◆ Task details ◆
Reproduce the data verbatim, starting at the first line and ending after the line that contains "coordinates (374, 250).".

--- Start ---

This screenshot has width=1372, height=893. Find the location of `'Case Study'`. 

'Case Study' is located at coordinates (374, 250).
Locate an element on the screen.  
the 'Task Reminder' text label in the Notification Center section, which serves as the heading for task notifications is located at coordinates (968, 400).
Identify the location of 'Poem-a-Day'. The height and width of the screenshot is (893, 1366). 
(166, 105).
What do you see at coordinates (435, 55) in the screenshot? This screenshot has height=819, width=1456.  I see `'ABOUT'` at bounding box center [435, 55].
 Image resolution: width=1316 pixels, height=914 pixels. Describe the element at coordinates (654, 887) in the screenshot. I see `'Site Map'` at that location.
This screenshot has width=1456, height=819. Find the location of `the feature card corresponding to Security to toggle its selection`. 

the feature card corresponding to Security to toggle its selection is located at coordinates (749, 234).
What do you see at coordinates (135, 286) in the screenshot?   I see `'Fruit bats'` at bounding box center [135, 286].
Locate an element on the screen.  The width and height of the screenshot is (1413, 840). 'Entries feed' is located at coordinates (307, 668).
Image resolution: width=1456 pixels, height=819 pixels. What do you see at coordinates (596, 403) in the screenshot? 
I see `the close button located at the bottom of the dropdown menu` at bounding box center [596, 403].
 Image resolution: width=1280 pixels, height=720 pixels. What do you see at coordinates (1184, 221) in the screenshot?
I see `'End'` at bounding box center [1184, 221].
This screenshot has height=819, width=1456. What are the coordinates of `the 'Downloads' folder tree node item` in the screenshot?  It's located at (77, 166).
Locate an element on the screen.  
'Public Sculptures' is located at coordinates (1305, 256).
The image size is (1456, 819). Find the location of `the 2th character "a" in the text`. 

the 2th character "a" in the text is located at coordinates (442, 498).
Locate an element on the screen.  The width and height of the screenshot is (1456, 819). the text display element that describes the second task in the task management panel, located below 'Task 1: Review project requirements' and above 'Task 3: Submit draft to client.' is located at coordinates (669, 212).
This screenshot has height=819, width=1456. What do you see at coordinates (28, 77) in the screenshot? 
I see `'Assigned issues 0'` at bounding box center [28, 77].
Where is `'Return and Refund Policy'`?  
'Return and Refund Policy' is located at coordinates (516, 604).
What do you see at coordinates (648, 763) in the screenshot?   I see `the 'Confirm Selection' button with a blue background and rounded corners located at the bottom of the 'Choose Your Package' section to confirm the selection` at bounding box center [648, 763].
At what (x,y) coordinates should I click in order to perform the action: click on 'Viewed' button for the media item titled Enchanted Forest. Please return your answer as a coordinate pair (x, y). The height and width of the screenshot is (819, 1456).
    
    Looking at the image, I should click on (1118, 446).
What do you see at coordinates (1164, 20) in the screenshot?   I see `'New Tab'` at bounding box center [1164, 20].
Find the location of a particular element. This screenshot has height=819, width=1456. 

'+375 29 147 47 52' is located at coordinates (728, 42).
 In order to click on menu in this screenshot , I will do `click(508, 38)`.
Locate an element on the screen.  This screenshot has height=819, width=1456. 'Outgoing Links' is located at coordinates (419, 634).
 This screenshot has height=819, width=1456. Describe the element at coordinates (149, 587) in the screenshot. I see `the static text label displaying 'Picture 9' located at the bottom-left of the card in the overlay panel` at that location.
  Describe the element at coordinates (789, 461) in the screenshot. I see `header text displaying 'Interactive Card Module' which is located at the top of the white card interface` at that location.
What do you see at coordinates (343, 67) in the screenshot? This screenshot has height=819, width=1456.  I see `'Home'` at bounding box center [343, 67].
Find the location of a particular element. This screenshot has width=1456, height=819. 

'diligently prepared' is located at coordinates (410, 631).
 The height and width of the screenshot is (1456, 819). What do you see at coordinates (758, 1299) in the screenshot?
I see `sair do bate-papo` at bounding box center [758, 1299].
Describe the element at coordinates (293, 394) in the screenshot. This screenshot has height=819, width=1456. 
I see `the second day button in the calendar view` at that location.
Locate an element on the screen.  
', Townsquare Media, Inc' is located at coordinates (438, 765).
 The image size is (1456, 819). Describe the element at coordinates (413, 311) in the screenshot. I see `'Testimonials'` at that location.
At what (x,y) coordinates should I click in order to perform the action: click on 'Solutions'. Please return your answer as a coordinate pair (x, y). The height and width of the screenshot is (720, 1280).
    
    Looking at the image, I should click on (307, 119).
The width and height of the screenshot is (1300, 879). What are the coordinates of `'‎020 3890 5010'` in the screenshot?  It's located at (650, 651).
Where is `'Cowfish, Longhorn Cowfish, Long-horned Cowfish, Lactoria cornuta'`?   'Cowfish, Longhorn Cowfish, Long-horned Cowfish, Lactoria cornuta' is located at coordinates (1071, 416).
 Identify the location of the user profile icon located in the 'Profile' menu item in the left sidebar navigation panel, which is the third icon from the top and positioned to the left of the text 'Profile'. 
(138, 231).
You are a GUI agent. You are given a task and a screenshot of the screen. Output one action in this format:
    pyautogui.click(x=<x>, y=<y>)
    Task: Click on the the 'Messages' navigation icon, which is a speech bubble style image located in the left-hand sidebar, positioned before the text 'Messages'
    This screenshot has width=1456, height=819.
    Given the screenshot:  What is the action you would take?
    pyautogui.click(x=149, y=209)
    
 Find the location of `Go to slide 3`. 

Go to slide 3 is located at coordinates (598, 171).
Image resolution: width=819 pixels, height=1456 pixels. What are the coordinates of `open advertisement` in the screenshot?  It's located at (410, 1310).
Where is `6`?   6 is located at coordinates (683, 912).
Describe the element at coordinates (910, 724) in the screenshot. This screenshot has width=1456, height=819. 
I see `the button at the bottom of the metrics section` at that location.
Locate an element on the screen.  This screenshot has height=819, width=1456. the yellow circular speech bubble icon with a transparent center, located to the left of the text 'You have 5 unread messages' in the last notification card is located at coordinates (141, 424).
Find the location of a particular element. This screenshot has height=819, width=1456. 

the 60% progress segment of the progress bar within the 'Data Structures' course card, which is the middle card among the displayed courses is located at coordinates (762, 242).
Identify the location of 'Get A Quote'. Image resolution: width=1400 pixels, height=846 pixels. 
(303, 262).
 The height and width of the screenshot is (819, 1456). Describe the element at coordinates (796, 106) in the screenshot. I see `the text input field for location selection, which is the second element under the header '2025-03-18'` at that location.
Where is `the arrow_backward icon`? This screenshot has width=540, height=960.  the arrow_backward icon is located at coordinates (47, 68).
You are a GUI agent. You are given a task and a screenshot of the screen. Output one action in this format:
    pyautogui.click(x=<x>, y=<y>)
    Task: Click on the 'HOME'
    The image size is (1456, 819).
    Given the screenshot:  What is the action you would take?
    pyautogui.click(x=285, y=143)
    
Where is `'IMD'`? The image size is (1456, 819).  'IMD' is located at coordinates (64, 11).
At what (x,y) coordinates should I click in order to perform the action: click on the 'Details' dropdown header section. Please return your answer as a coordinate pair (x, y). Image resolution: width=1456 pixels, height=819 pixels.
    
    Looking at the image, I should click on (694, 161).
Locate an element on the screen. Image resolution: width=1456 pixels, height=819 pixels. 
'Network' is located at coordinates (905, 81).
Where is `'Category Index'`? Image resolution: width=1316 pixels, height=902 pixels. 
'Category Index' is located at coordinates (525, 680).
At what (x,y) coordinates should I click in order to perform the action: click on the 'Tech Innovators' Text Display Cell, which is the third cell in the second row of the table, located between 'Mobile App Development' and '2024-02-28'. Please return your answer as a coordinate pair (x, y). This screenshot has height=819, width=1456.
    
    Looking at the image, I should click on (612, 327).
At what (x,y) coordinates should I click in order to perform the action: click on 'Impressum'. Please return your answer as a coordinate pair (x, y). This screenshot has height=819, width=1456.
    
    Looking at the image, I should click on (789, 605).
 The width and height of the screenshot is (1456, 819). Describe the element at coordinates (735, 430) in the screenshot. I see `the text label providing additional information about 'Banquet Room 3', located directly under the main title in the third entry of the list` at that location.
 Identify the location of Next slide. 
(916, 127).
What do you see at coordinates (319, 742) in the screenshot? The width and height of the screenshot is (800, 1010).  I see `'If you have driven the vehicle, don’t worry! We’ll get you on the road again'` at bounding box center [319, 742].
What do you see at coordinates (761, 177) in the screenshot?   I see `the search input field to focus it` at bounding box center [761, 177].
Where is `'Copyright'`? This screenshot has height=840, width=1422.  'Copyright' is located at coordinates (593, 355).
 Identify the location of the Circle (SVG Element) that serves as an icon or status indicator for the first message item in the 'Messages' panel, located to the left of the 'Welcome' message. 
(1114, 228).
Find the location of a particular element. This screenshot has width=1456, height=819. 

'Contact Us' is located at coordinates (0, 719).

--- End ---

◆ Correct response ◆
This screenshot has width=1372, height=893. Find the location of `'Case Study'`. 

'Case Study' is located at coordinates (374, 250).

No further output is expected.